• Document excerpt:
The threshold is not the moment of danger. It is the moment the system commits to a new orbit.
Something enters the body. A protein fragment from a bacterium — an antigen — drifts through the lymph until it meets a B-cell whose receptor happens to fit. The fit is not perfect. It never is, at first. The B-cell begins to test the antigen, reshaping its receptor slightly with each cycle of division, selecting for better binding with each generation. This process — affinity maturation — is evolution running inside a single organism over the course of days.
But at some point, something else happens. The affinity crosses a threshold. The B-cell stops testing and commits. It differentiates: some daughter cells become plasma cells that flood the bloodstream with antibodies, others become memory B-cells that will survive for decades, ready to fire the moment the same antigen appears again. The system does not negotiate after that point. It has entered a new orbit.
That commitment threshold is K. It is the exact point at which compression (measuring, sampling, testing the antigen) becomes structure (a committed immune response with permanent memory). Below K: the body is still deciding. Above K: the body has chosen, and the choice is written into long-lived cells.
In the germinal center of a lymph node, B-cells compete for survival. Those whose receptors bind antigen with insufficient affinity are eliminated by apoptosis. Those with slightly higher affinity receive survival signals and divide. Point mutations accumulate in the receptor's variable regions with each generation. The process is a hill-climbing algorithm, but the hill has a cliff: below affinity threshold K*, the cell dies; above K*, the cell is selected and may differentiate.
The threshold K* is not fixed. It rises as the immune response matures — early in an infection, the bar is lower; by day 10, only high-affinity clones survive. This dynamic threshold is K adapting its own position in response to information already processed. The operator learns where to draw the line.
Once a B-cell crosses K*, it divides rapidly — one cell becomes thousands in 48 hours. This clonal expansion is not gradual. It is a switch. Below K*: one cell, dividing slowly, still in the testing phase. Above K*: explosive replication, differentiation, specialization. The exponential is gated by the threshold. Nothing happens slowly in the immune response once K fires.
This is the key structural difference between K and C. Compression is continuous — it can be 10% complete, 50% complete. Commitment is binary in its consequence: either the clone expands or it does not. You can feel when the immune system's K has fired. It is called fever.
Memory B-cells and memory T-cells are the immune system's U operator. They sit in bone marrow and lymph nodes in a state of compressed readiness — the same state the cajueiro's root system occupies between dry seasons. But the moment they detect the same antigen, they respond with a recall response: rapid expansion, immediate high-affinity antibody production, barrier deployment within hours rather than days.
Immunological memory is why a second infection is milder than the first. The K threshold has already been crossed. The system does not need to run the full affinity maturation hill-climb again. The orbit was committed to in the first exposure and has been held ever since.

• Exercise data:
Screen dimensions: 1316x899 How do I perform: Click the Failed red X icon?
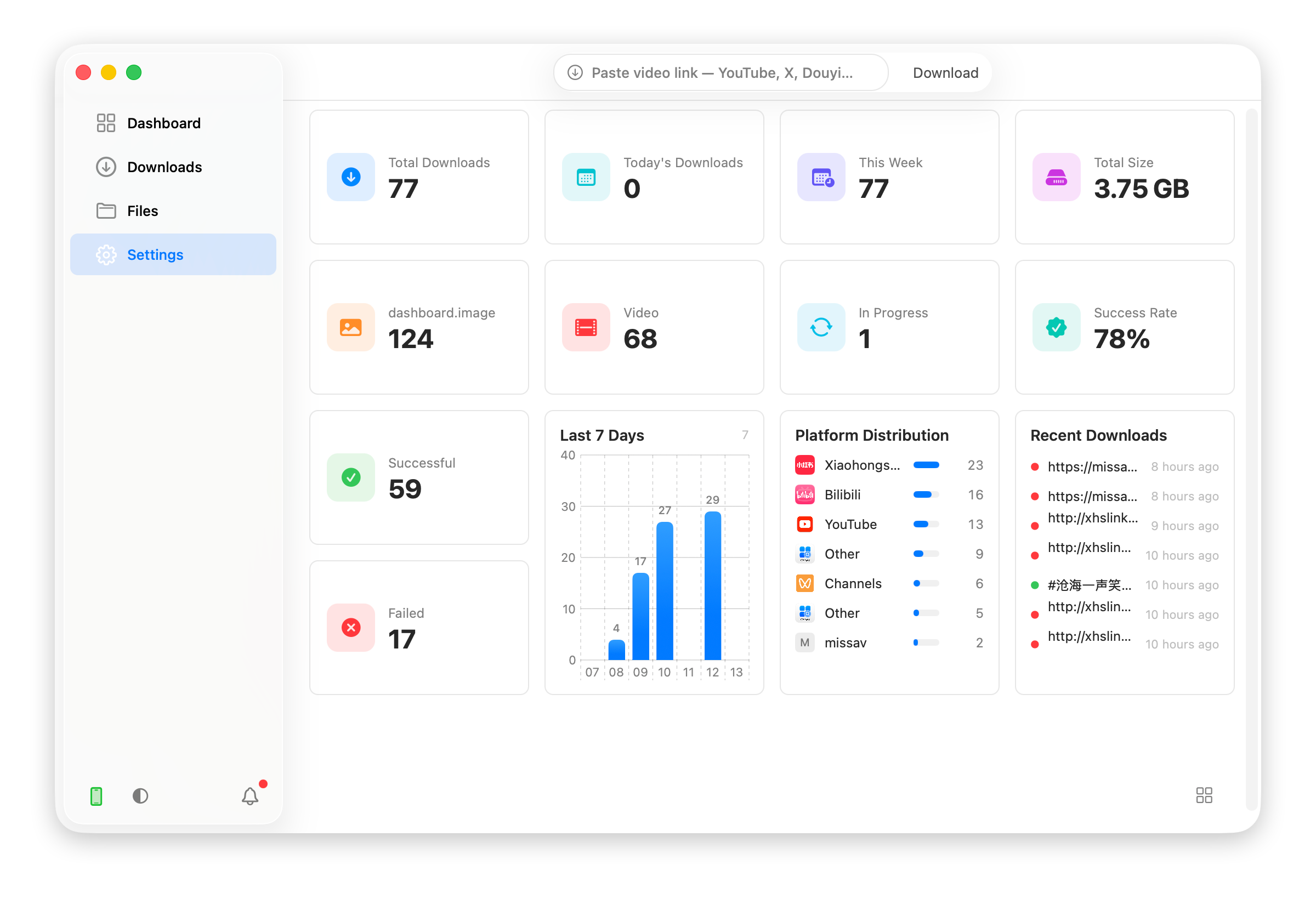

• Parts of the exercise:
- A) Rewrite the part of the immune-threshold passage that opens with the words "This is the" and closes with "is called fever.", substituting "all-or-nothing" for "binary".
- B) Resume the immune-threshold passage after its last sentence, keeping the same voice and line of argument.
The listing is not needed for the work that follows.

• Exercise results:
- A)
This is the key structural difference between K and C. Compression is continuous — it can be 10% complete, 50% complete. Commitment is all-or-nothing in its consequence: either the clone expands or it does not. You can feel when the immune system's K has fired. It is called fever.

- B)
Chapter 5 sits at the exact point in the course where you transition from describing to arguing. The immune system's K threshold is the biological model for what happens when a writer stops surveying the literature and commits to a claim. Before K: "Several studies suggest that…" After K: "The evidence shows that X, and the following prediction follows." The Toulmin model — claim, evidence, warrant, backing, rebuttal — is the argument architecture you build after K fires. You cannot build it before. If you have not yet committed to a falsifiable claim, you are still in affinity maturation. That is not a failure. It is the correct phase. But it must end.
If a system exists in which immunological commitment (clonal expansion, memory cell formation) can be fully reversed after crossing K* — without structural destruction of the committed cells — then Theorem 5.1 is false and K is not the correct model for biological commitment. The system would need to demonstrate reversible dedifferentiation of memory B-cells back to naive B-cells under physiologically realistic conditions.
Current evidence: dedifferentiation of memory B-cells to naive B-cells has not been demonstrated under physiological conditions. Engineered reversal requires genetic reprogramming (iPSC technology), confirming that K is a genuine threshold, not a gradient. The model survives.
5.1 — A researcher reads five papers on a topic before deciding what to argue. Using the affinity maturation model, identify: (a) what the antigen is in this analogy, (b) what affinity maturation corresponds to in the research process, and (c) what happens the moment they write a falsifiable claim. At what point does K fire?
5.2 — The math block above shows affinity maturation as a threshold-gated random walk. Identify the C operator (what is being compressed), the K* threshold (what condition triggers the transition), and the F operator (what the system produces after commitment). Write one sentence per operator.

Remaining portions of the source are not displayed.